CATATAN AKHIR TAHUN : UNTUK SEORANG SAHABAT




Desember, 28. 2013

Matahari menyorotkan sinar teriknya diatas ubun-ubunku. Kenalpot kendaraan tak henti-hentinya mengeluarkan gas hitam pekat yang bau. Aku, Zi, Re, So, Kol berdiri di samping jalan menuju kedamaian yang memecah keramaian. Kami berdiri tegak menanti pahlawan besar datang. Mobil-mobil besar yang menampung kami untuk pulang.

15 menit berlalu dan beratus mobil telah melewati kami tanpa permisi. Belum ada driver baik yang rela kami tumpangi. Aku dan zi terduduk menyerah pada matahari. Dalam kediamana, ada raksasa hijau tak berbadan datang pada kami. Za berbincang dengan pemimpin raksasa itu dan kami boleh menumpang. Menumpang pada raksasa yang ternyata jahat itu.

Perjalanan dimulai dan kami terduduk. Dalam canda kami -sebenernya hanya Zi- mengucapkan selamat jalan pada Man. Sahabat kami, yang sebenarnya berarti selamat tinggal, yang sedang duduk dalam kereta kecil yang bagus. Lebih bagus dari raksasaku, kurasa.

Dalam perjalanan, tak hentinya tawa keluar dari mulut kami. Zi memang raja komedi. Dalam tawa, Zi memintaku untuk memotretnya. Seperti potret-potret terakhir perjalanannya.
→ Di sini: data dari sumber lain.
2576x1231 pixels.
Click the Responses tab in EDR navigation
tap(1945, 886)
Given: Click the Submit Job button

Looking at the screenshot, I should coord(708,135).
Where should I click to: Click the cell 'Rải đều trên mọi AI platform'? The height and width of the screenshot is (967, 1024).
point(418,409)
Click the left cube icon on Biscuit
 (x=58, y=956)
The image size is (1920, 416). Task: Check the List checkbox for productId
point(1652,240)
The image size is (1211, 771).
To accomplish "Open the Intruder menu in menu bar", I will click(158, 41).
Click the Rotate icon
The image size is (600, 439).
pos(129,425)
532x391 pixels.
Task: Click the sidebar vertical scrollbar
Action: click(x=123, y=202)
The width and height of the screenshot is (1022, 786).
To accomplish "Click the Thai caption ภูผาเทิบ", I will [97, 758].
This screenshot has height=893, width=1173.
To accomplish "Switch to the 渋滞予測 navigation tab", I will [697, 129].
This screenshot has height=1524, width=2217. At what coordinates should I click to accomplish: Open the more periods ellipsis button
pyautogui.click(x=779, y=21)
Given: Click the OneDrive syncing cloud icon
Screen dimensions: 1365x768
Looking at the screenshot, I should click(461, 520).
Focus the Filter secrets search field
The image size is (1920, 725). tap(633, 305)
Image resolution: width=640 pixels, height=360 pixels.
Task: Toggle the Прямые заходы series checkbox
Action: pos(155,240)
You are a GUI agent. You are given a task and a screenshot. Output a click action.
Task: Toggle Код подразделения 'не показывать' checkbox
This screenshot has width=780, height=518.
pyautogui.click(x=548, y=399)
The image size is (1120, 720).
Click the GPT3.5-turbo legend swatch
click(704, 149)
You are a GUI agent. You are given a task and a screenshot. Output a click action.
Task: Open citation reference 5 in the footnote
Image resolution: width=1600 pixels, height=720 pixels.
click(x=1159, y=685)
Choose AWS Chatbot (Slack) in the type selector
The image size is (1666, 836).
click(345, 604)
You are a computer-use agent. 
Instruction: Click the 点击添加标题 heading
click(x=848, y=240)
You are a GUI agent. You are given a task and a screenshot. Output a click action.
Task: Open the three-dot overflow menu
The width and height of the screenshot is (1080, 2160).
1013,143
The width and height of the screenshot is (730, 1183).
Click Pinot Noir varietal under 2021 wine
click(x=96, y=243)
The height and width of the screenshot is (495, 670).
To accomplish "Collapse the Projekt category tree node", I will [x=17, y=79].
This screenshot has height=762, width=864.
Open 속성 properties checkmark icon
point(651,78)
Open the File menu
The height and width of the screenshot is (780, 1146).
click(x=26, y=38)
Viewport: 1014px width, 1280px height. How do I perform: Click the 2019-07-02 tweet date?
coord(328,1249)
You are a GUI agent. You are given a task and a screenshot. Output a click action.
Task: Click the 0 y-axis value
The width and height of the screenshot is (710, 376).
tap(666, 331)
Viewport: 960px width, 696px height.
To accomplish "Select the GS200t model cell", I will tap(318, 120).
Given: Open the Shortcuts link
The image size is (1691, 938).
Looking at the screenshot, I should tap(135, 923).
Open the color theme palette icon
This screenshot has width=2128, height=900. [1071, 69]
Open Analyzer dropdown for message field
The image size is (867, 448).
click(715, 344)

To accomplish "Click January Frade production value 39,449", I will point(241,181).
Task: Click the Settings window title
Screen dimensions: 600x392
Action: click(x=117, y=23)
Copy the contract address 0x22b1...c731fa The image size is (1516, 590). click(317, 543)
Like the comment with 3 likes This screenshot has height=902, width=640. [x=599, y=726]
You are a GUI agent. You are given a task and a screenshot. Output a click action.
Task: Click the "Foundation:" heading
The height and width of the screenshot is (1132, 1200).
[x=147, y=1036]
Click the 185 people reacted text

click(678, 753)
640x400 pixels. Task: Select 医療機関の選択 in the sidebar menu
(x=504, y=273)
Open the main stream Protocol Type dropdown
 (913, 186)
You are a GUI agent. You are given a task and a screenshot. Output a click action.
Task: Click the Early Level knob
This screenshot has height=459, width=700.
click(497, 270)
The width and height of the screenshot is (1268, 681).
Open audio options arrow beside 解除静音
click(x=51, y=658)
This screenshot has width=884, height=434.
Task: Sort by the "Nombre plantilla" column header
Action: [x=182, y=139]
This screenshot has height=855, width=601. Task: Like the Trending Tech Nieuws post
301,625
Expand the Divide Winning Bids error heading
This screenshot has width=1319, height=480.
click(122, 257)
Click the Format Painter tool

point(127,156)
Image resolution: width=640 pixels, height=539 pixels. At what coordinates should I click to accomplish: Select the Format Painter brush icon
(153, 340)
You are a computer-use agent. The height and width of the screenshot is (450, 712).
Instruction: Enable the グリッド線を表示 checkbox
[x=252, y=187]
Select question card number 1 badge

Raksasa mengaum tanda lapar dan sang raja memberi air lewat selang yang terjulur pendek. Kol turun kemudian, melanjutkan pada jalan lain. Tinggallah aku, Zi, Re, dan So yang diam. Raksasa mengaum lagi dan aku tak mengerti kini. So dan Re diam. Zi juga diam. Seperti pertanda dia lelah berkomedi.

Raksasa berhenti dalam kuasa rajanya. Tumoanganku selesai. Aku mengajak So, Re, dan Zi turun. Zi hanya diam. Dia akan turun, fikirku. Aku menengok kembali dan hanya ada sandal bututnya tergeletak. Dia telah turun.

Aku turun dan dia sedang tertidur pulas di bawah. Re dan So membangunkannya tapi dia terlalu lelap. Wajahnya indah yang aku tak sangka. Orang-orang berdatangan dan aku hanya diam. Biarkan! Jeritku tanpa suara. Aku menengok raksasa itu dan dia hanya tersenyum sinis. Jahat!
Apa raksasa itu marah pada kami atau masih lapar? Aku tak begitu tahu.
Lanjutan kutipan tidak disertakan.